Xavier Luffin teaches Arabic at the Université Libre de Bruxelles, Belgium. His research focuses on Sudanese Literature, and more widely on Arabic Literature in Africa. He is also a literary translator from Arabic into French. Some of the authors he has translated include Abdelaziz Baraka Sakin, Ahmad al-Malik, Amir Tagelsir, Samir Naqqash, Rashid Daif, and Nawal al-Saadawi.
Although Belgian academic and literary translator Xavier Luffin works on all literature coming from the Arab world, he has a particular interest in Sudanese literature and contemporary writing from countries south of North Africa. Sudan’s literary scene is effervescent, despite a particularly difficult social context, says Luffin.
“There is a tradition of writing poetry in Arabic in these countries, but there’s also an emerging literary fiction developing in Senegal, Eritrea, Somalia, Mali, or Chad which is little-known in the Arab world and even less so in the west.”
In countries such as Senegal or Chad there is an ancient culture linked to Arabic, but it has always been tied to religion, says Luffin, while publishing was mostly in French. Now people are writing fiction in Arabic, and even in countries such as Nigeria.

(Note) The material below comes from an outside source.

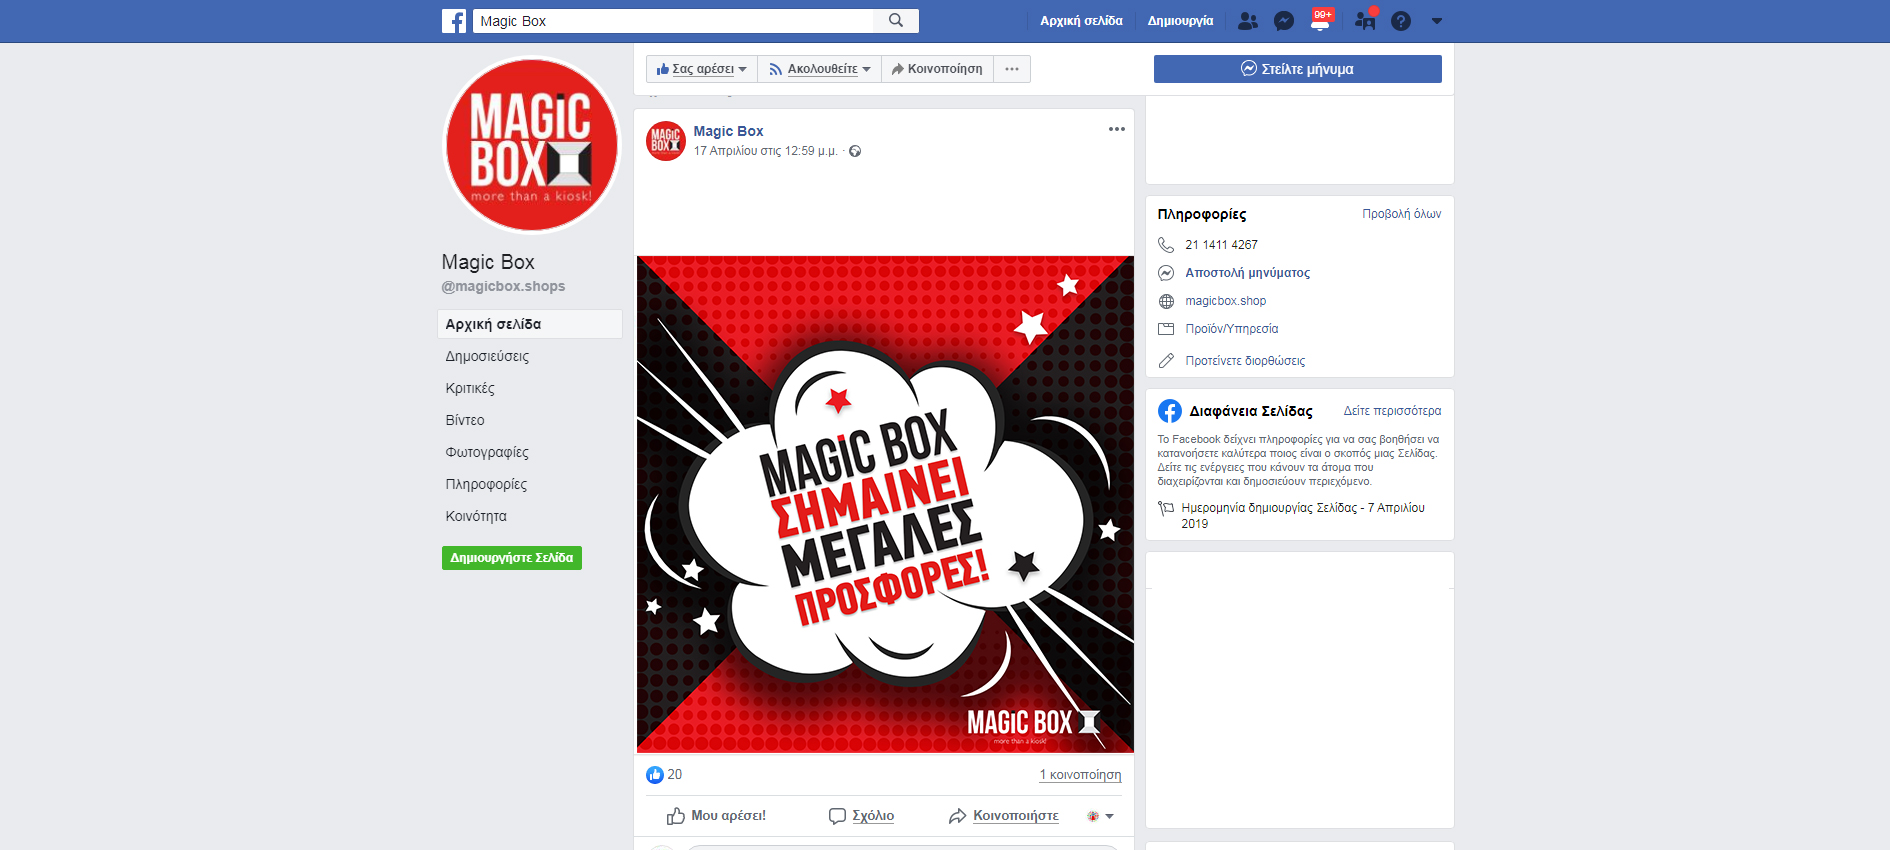Open the post's three-dot options menu
1890x850 pixels.
point(1116,130)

For his LEILA choices Luffin draws on many sources for ideas and often looks to the English-language literary magazine Banipal. He also reads the literary pages of Arabic-language newspapers as well as online sites and chats with authors for suggestions. He says he’s less on social media than some, but that it’s undeniably a good source, and he does find out about new books published by author friends on Facebook and their literary suggestions.
Luffin finds that publishers in Europe are curious about Arabic literature and would like to publish works coming from Arabic, but the region is so opaque, and production often appears to be limited to just a few countries.”
What he finds interesting and exciting about the jury selections for LEILA is looking for a balance in terms of literary genre and geographical areas, and in his case, he looks for authors who are less well-known. “I’ve made very selective choices and am trying to promote a number of authors in a global context.”